» **Task statement**
In the records below, find the line containing "Click the work briefcase icon", then reproduce that line and every one after it to the end, exactly and alone.

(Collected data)
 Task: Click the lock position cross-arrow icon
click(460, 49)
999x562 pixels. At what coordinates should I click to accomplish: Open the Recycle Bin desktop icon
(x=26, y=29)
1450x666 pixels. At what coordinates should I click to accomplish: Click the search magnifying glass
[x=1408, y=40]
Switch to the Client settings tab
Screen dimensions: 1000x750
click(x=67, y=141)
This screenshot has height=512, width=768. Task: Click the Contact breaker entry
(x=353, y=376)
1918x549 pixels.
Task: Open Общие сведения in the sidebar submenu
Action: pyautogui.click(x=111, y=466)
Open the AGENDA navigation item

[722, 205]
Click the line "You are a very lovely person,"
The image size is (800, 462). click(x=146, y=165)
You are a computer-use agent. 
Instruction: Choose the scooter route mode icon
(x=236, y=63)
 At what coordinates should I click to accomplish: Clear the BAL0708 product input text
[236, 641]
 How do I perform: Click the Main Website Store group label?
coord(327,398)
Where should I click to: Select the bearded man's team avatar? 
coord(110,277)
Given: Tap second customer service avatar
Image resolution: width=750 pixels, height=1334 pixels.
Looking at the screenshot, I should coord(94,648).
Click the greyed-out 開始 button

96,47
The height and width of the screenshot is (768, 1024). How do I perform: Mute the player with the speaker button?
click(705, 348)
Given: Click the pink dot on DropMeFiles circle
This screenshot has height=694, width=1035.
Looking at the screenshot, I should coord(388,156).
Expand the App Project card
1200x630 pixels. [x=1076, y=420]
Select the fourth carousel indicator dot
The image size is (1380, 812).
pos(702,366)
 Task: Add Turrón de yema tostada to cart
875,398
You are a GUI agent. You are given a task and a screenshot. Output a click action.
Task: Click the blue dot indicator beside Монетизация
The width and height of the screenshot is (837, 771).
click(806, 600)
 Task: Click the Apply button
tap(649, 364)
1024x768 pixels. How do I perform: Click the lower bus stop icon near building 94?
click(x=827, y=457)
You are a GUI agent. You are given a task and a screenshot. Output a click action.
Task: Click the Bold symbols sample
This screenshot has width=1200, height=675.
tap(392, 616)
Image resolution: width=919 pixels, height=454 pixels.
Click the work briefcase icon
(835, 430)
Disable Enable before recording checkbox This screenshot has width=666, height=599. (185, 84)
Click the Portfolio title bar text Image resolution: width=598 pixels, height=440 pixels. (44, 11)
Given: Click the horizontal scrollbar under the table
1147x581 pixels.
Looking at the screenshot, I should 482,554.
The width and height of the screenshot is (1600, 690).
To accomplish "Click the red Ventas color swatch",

» **The answer**
Click the work briefcase icon
(835, 430)
Disable Enable before recording checkbox This screenshot has width=666, height=599. (185, 84)
Click the Portfolio title bar text Image resolution: width=598 pixels, height=440 pixels. (44, 11)
Given: Click the horizontal scrollbar under the table
1147x581 pixels.
Looking at the screenshot, I should 482,554.
The width and height of the screenshot is (1600, 690).
To accomplish "Click the red Ventas color swatch",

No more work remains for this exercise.